結局、私は1時間粘り、約30箇所に電話をかけ、ようやく出前で届けてくれたのが、添付写真の「銀のさら」のお寿司でした。

「店に行けばいいじゃないか」と思う読者の方もいるかもしれません。しかし、最近のレストランは、注文が液晶タッチパネル式になっていることが多く、目の見えない私一人では入店すらためらってしまいます。コンビニで弁当を買うにも、勘で選んでセルフレジに進めば、当然そこで手が止まってしまいます。

本当に皮肉なものです。文明は進化し、ITが進むほど、私たち視覚障害者にとっては、むしろ生きにくい世界になっていく。

健常者としてバリバリ働いていた頃は、都心の駅前の繁華街に住んでいました。駅前には、セルフレジではない、人情味あふれる小料理屋が軒を連ね、視覚障害者にも丁寧に対応してくれました。

障害者となり、地元・松戸に戻ってきた今、目にするのはタッチパネル注文のチェーン店の飲食店ばかり。老舗的な美食を味わえる名店などは、ほとんどありません。

視覚障害者となり、仕事の規模も縮小し、生活が「一般大衆化」していく中で、都会から田舎へとなり下がっていく夢も希望も、少しずつ、私の視力の光と同じように消えていくのを感じます。

最も困るのは、「食事」と「トイレ」です。

外出時、一人で食堂に入るのも、トイレに入るのも一苦労です。トイレの構造がわからず、間違って女子トイレに入ってしまう危険もあります。最近のトイレは、流すレバーやボタンの位置が多種多様で、見えないため極力トイレには行かないようにしています。結果、外出時のトイレを我慢しすぎたせいで腎臓結石となり、今年は3回も入院と手術を繰り返しました。

目が見えないということは、情報全体の8割が遮断されるということです。

美しい景色も、愛する家族や友人の笑顔も、可愛いペットも、大好きな車のフォルムも、見ることはできません。音声で詳細に解説してくれる映画にもチャレンジしましたが、やはり目が見えなければ、映画の楽しみは半減します。

食事をしていても、何を食べているのか、時には分からなくなることがあります。見えないものを箸でつかもうとしては、ついつい食べ物をこぼしてしまいます。

身だしなみを整えたくても、自分の姿すら見えません。爪を切るにも、手の「感触」に頼るしかなく、慣れないうちは危険と隣り合わせでした。

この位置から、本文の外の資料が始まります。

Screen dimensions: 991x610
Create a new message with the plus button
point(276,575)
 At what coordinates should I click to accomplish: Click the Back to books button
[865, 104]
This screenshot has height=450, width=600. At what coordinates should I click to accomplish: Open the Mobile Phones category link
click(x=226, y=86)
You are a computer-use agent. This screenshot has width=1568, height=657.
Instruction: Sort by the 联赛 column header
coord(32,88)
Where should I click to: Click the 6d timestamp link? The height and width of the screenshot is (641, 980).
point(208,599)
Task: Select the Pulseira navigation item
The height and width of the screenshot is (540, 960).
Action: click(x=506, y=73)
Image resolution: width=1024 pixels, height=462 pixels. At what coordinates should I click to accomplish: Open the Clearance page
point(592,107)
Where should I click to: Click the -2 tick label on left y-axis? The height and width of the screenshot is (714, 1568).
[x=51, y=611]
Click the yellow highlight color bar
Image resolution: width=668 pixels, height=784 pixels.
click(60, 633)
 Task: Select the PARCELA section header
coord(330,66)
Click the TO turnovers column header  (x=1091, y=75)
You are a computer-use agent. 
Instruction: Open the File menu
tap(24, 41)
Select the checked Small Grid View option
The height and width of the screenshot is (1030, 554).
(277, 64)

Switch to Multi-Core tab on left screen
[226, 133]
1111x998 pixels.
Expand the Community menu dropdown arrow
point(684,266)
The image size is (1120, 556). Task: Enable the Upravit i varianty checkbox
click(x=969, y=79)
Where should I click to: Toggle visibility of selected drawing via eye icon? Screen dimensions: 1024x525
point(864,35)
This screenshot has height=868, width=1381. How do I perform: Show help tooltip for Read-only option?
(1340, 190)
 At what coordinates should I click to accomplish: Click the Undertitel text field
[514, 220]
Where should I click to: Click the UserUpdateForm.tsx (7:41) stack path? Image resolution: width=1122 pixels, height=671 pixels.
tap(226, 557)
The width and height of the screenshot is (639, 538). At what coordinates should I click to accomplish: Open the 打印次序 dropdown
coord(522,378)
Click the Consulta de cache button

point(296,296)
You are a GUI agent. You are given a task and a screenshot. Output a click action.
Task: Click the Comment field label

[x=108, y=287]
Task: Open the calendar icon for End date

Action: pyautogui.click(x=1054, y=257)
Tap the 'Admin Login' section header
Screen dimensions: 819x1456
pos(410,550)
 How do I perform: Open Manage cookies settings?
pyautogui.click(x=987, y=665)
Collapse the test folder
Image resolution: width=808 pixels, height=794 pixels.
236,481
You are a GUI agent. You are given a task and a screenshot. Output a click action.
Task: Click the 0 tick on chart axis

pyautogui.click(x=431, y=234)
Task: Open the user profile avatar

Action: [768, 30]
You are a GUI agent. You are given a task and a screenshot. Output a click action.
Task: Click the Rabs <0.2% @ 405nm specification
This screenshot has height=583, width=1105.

あらら、また視覚障害者の戯言、愚痴をこぼしてしまいましたね。

こんな自分ですが、それでも生きていかなければなりません。正直、「何のために生きてるのか」分からなくなる瞬間もあります。

そんな時、私を救ってくれるのは「仕事」です。仕事に夢中になっている時だけは、ひと時でも「障害者であること」を忘れていられます。

何しろ忙しいことが、私にとっては何よりも幸せです。

私にとって、仕事以外に心から楽しめることは、もう何も残っていないのかもしれません。

これが、視覚障害者コンサルタント「アイズルーム」代表の、ある休日の、普通の日々のリアルです。私のこの「見えない日常」の叫びが、読者の皆様に少しでも届き、共感していただけることを願って。